Economic activity in the hospital subsector grew in January for the 17th consecutive month after contracting twice in the previous four-month period, with 35 consecutive months of growth prior to that, according to the Institute for Supply Management (ISM) Hospital Report On Business.
The report was issued by Nancy LeMaster, chair of the ISM hospital business survey committee.
“The hospital PMI registered 53.5% in January, a 2.8-percentage point decrease from the December reading of 56.3%, indicating a 17th consecutive month of growth. The business activity index was in expansion territory for the third straight month. The new orders index expanded for the third consecutive month, and the employment index was in expansion territory for the second straight month,” LeMaster said. “The supplier deliveries index was in expansion (which indicates slower delivery performance) for the 17th consecutive month. The case mix index remained in expansion in January, registering 53%, a decrease of 0.5 percentage point from the reading of 53.5% reported in December. The days payable outstanding index returned to contraction territory in January, registering 48%, down 3 percentage points from the 51% reported in December. The technology spend index reading of 57.5% is an increase of 3 percentage points compared to the 54.5% recorded in December. The touchless orders index was ‘unchanged’ in January, registering 50%, down 1.5 percentage points from the 51.5% reported in December.”

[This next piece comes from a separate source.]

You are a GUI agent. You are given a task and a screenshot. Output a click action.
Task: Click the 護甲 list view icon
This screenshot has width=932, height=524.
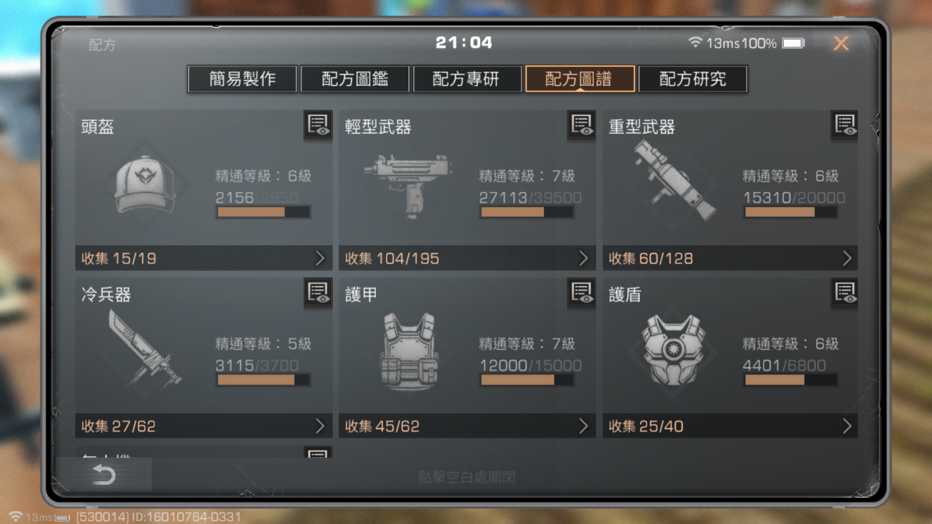(x=581, y=292)
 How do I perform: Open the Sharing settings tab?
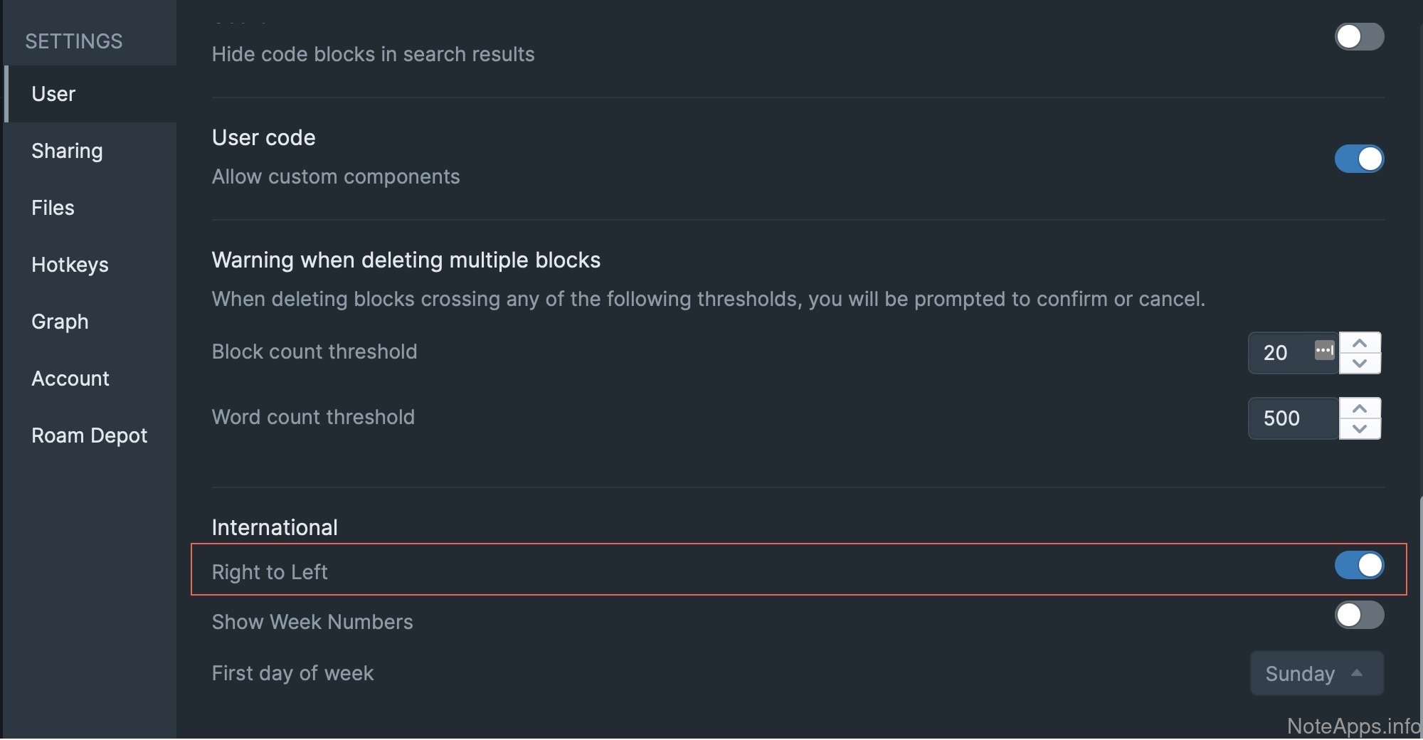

“The most frequently mentioned issue by the hospital business survey panelists was their concerns surrounding the impact of tariffs on the price of supplies. There was significant concern that even companies not directly impacted by tariffs will use them as an excuse to raise prices,” LeMaster said. “This was the first month that panelists indicated that respiratory cases had an impact on volumes. Some facilities continued to reschedule elective procedures due to the hurricane-caused IV fluid shortage. Inventories continued to increase as a buffer to product shortages and in preparation for increased volumes from seasonally driven respiratory illnesses. Employment continued to grow due to successful recruitment efforts and an increase in patients with acute conditions.”